**TO DO**
Once the line with "The width and" is found, write it out along with each later line exactly, through the end of the entries, skipping every picture.
________
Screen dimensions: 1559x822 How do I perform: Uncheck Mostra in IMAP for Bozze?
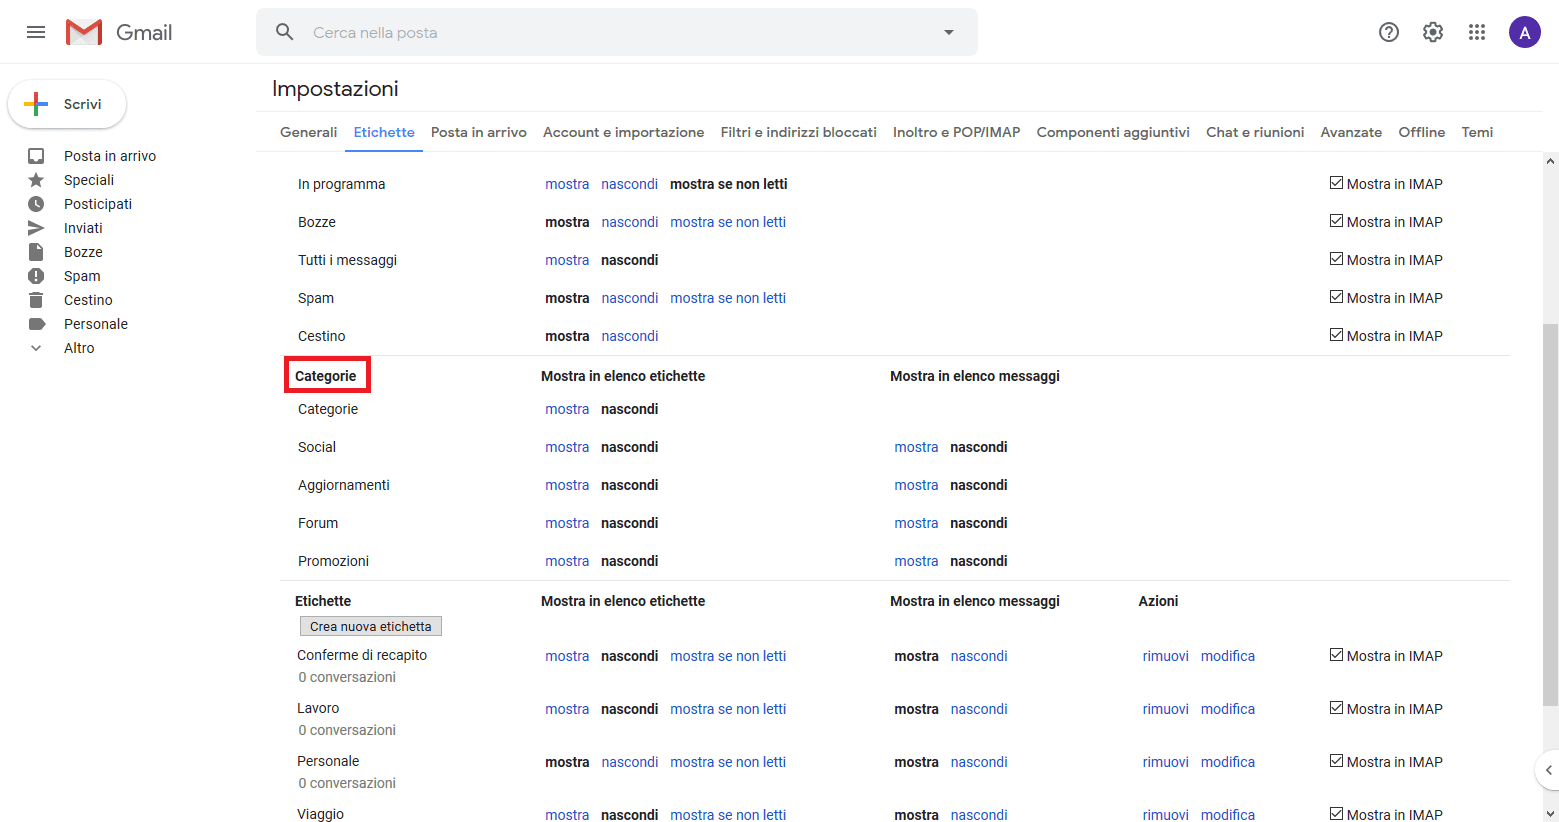[1336, 221]
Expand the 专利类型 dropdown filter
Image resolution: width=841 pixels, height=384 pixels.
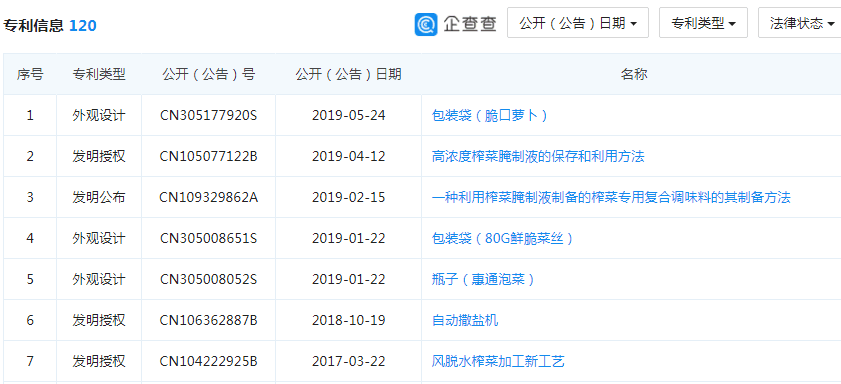703,23

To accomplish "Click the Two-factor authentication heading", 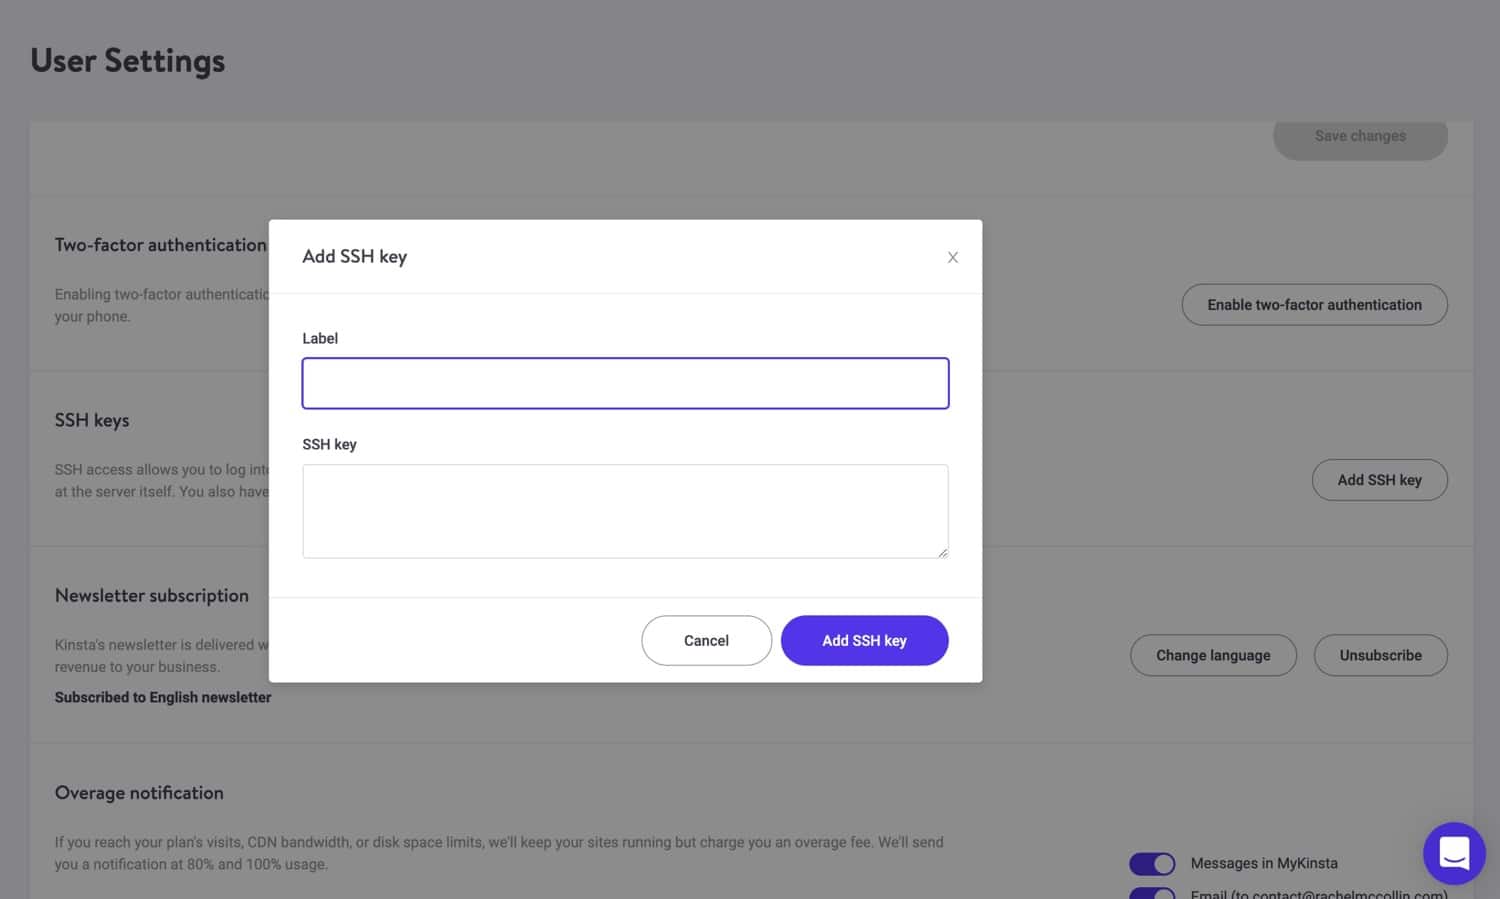I will 160,245.
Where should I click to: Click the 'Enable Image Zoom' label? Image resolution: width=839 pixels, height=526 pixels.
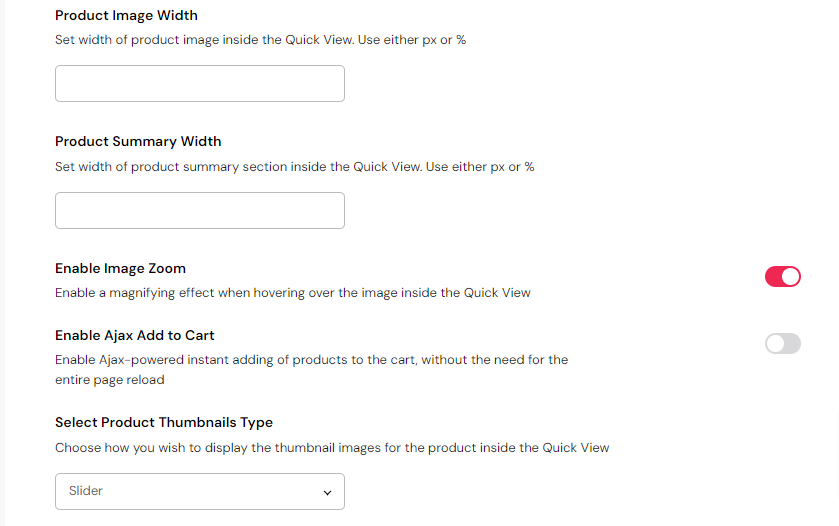(120, 268)
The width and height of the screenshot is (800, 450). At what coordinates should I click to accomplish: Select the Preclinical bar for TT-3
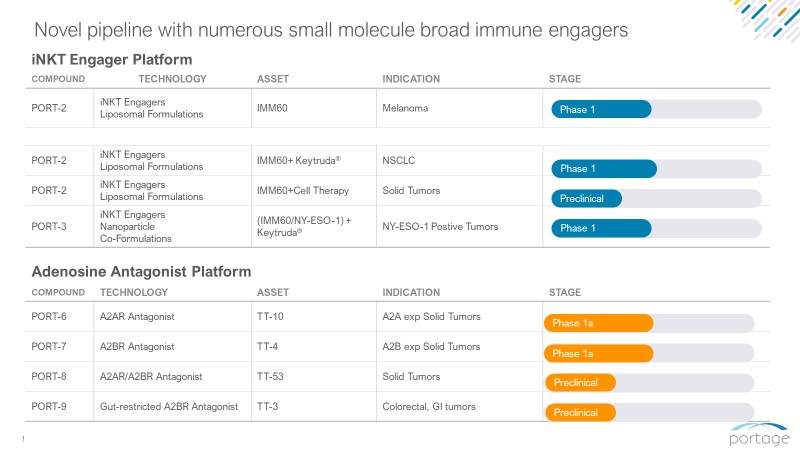pyautogui.click(x=580, y=412)
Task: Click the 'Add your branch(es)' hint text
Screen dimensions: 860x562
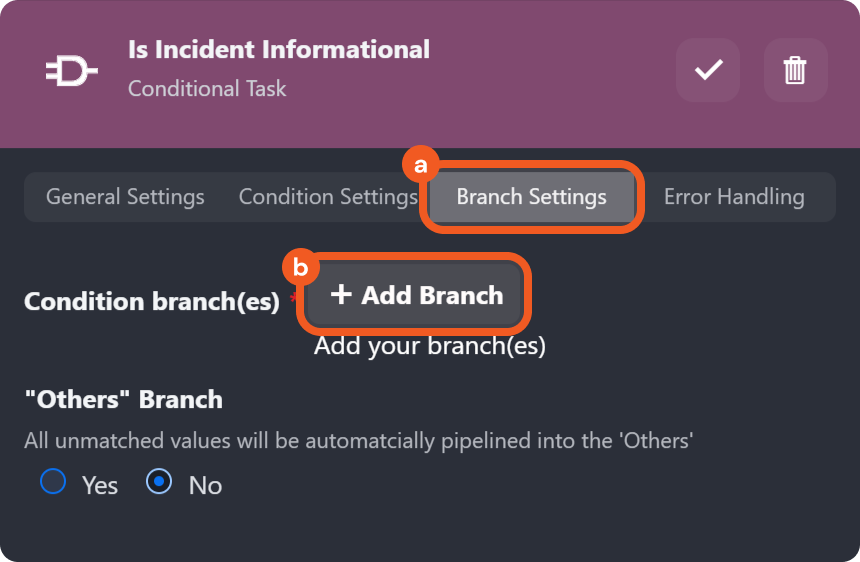Action: (x=429, y=346)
________
**EXERCISE RESULT**
The width and height of the screenshot is (800, 450). At what coordinates should I click to accomplish: Select the Preclinical bar for TT-3
pyautogui.click(x=580, y=412)
Task: Click the 'Add your branch(es)' hint text
Screen dimensions: 860x562
Action: (x=429, y=346)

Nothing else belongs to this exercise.